In Business there is a decent looking menu, with a good slip in drinks list, with the wine list on the reverse. Meals are laid out with a scrappy and faded tablecloth, on top of which is placed a tray - and then a trolley comes along the isle on with the food and a stack of plates, rather like a moving buffet. You can select the food you want - and the plate of food is then placed on your tray.
In First there is a comprehensive menu, in a menu holder. Courses are brought to you individually, and when you have finished with the previous one. On shorter flights there are canapes, a first course, main and desert. On longer flights you also get a soup course, and the offer of a cheese plate. Breakfast is frequently a disappointment.
Cold beef with olive on a lettuce leaf on dried bread.
Tomato, obegene, and radish, on dried bread
A woeful introduction to Thai First, this lets you know what you are in for.
Nuts.
This is Thai reallying pushing the boat out... alas, it's not by very much. Burnt prawns. Toast. Then have a nut. Hmmm.
Garlic Bread.
On longer flights you will be offered soup between the First course and the main.
Garlic Bread.
Amazing stuff, this is done really well. Odd, perhaps, having beef with a thick layer of pesto on top, but in context it works. It really does!
The garlic bread - a Thai speciality - is potent. It's mostly garlic, with a little bit of bread.
Rocket salad leaf. Garlic bread.
Minimalism comes to the fore with this rather poor offering from Thai in First Class.
It's great - don't get me wrong - but there really isn't much, if anything, to get your teeth into.
The garlic bread is tough enough to sink a duck.
Garlic Bread.
Just like you'd get from a Thai takeaway in the back streets of Shepherd's Bush, this looks cheap and nasty. And indeed it is. Now, don't get me wrong, if you'd only paid 200 baht for this, it would be OK, maybe even alright after 20 pints of cheap lager. But in First Class? It even comes still in the shape of the container it was cooked in.
Garlic Bread. Nuts.
Light delicate flavours, a small piece of salmon, and even some decent pate (although, admittedly it looks like spam). Brilliant stuff from Thai in First, this would be a great starter. Alas, it's the main, and if you order it, you'll go very hungry.

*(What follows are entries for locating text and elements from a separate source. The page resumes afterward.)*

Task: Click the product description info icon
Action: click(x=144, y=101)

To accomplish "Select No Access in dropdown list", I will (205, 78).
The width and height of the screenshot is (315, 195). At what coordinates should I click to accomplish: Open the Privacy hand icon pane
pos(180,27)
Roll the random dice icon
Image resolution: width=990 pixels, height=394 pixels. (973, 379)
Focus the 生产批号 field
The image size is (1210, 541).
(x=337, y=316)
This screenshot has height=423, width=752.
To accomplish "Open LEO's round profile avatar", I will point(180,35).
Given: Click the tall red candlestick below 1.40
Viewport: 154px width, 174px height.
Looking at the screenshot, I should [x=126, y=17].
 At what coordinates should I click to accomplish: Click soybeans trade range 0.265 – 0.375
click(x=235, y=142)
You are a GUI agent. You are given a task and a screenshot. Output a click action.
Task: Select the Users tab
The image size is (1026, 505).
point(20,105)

Four Jabob's cheese crackers. Dried fruits. Grapes.
Okish, in a basic economy type way.
Grapes. Two crackers.
More minimalism in Thai. Oddly, the crew were tucking into loads of cheese in the flight: I do wonder if they took most of it, and left the poor passengers in First to take the remains.
Great stuff, in a strange puff pasty shell.

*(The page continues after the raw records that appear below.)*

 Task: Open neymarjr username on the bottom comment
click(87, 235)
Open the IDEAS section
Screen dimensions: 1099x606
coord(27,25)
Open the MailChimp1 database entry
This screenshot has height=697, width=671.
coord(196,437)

Very small, perfect flavour, but it'll leave you desperate to get off the plane for some more food.
Tomato. Garnish.
Hmmm. There is just enough here to make a decent cheese roll, but that's about it.
Plate of fruit salad with one slice of melon (crinkle cut) one half of pineapple, one sliver of grapefruit, one strawberry, and nine grapes.
One croissant (hot), a tub of butter, a tub of marmalade, and a peach yoghurt.
The fruit is kind of ok, with one lovely segment of grapefruit - if only there was more fruit! Some of the grapes had, however, seen better days.
The croissant was rock hard, and made out of normal roll pasty. Each time I have a croissant in Thailand it seems to be made the same way, out of normal pastry, with no air in it at all. I don't know why Thai's have a problem making croissant - they just do!
Scrambled egg, with a chicken sausage, a chicken burger, mushed tomatoes, and one sliver of onion.
This poisonous looking concoction should - according to the menu - come with the eggs on toast. Alas that idea had bitten the dust by the time it came to me, and the eggs looked like some sort of gluttonous soup. However, in context, it worked. It really did. True, it needed plenty of salt, but thankfully Thai put lovely cute salt and pepper pots on the tray, so that all works out.
The chicken sausage and chicken burger are bizarre. However its noticeable that Thai and Singapore normally serve their hot breakfasts with chicken... a strange oriental custom. They tasted odd, and most people in the cabin left theirs alone.
Three slices of ducks liver, a stuffed tomato with wasabi mustard, a lettuce leaf sprinkled with sweetcorn and peppers, a square dollop of smoked apricot salmon, and two slices of garlic bread.
A bowl with Thai curry fish mousee cake, containing three artichokes and four slivers of cucumber. The packets of salad dressing - thousand island, and salad cream.
This looks pretty decent - and indeed so it tastes. There's plenty of variety in here, and the salad is done just right. I'm not sure about the salmon, its a bit too weird, but the duck is great. The Thai fish mouse cake takes some getting used to, but its thankfully not too spicy.
Note the plastic packets of salad dressing, which just look cheap. And indeed they are.
Broiled Tournedos Steak with Teriyaki Sauce. Buttered Egg Noodles, and stir-fried vegetables.
This is foul. A hard boiled lump of some indistinguishable meat, served with noodles that are a rock hard mass. Even the vegetable had all their flavour boiled out of them, and then its left in the oven for days to ensure even the sauce has gone rock hard. Avoid.
One packet of four cheese biscuits.
A plate with two slices of processed cheese, and a very small sliver of Brie. 12 grapes.
It just gets worse. This even looks cheap. Ok, the brie is good, but its tiny. The packet of cheese biscuits wouldn't look out of place in economy. And the processed cheese had every inch of flavour processed out of it.
Nice grapes though. No Port or Dessert wine is available.
A mini french chocolate pastry. A cup of coffee. A glass of Hennessy.
At last something decent - the pastries are very good, and Thai can even make a decent cup of coffee.
The main desert and aperitif trolley.
After the main course a trolley comes along with lots of little pastries, and four liqueur bottles.
These are Kahlua, Drambuie, Hennessy VSOP, and Grand Marnier.